Personal information
- Full name: Peter Fergus McGlynn
- Date of birth: 2 May 1989 (age 36)
- Place of birth: Dublin, Ireland
- Height: 5 ft 11 in (1.80 m)
- Position(s): Full back

Youth career
- 1997–2000: Skerries Town
- 2000–2008: Shelbourne

College career
- Years: Team / Apps / (Gls)
- 2008–2012: UC Santa Barbara Gauchos / 77 / (2)

Senior career*
- Years: Team / Apps / (Gls)
- 2012: Ventura County Fusion / 9 / (0)
- 2013: San Jose Earthquakes / 0 / (0)
- 2014: Drogheda United / 9 / (1)
- 2015: Bray Wanderers / 23 / (3)
- 2016: Longford Town / 23 / (2)
- 2017: Sacramento Republic / 7 / (0)

= Peter McGlynn =

Irish footballer

Peter Fergus McGlynn (born 2 May 1989) is an Irish footballer. Besides the Republic of Ireland, he has played in the United States.

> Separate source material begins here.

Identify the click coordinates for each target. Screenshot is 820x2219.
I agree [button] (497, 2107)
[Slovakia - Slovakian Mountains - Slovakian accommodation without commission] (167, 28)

==Early life and education==
McGlynn played five years of college soccer at the University of California, Santa Barbara between 2008 and 2012, including a redshirted year in 2011 due to a season-ending injury. During a match against UC Davis Aggies in 2012, McGlynn was arrested and escorted from the field in handcuffs after he had assaulted the referee.

==Playing career==
While at college McGlynn appeared for Premier Development League side Ventura County Fusion in 2012.

On 22 January 2013 McGlynn was selected in the fourth round (72nd overall) of the 2012 MLS Supplemental Draft by San Jose Earthquakes. He signed with San Jose on 15 February 2013.

Following his release by San Jose at the end of the 2013 season, McGlynn returned to Ireland and spent time with Drogheda United, Bray Wanderers and Longford Town. McGlynn again headed to the United States on 16 November 2016, when he signed for United Soccer League side Sacramento Republic.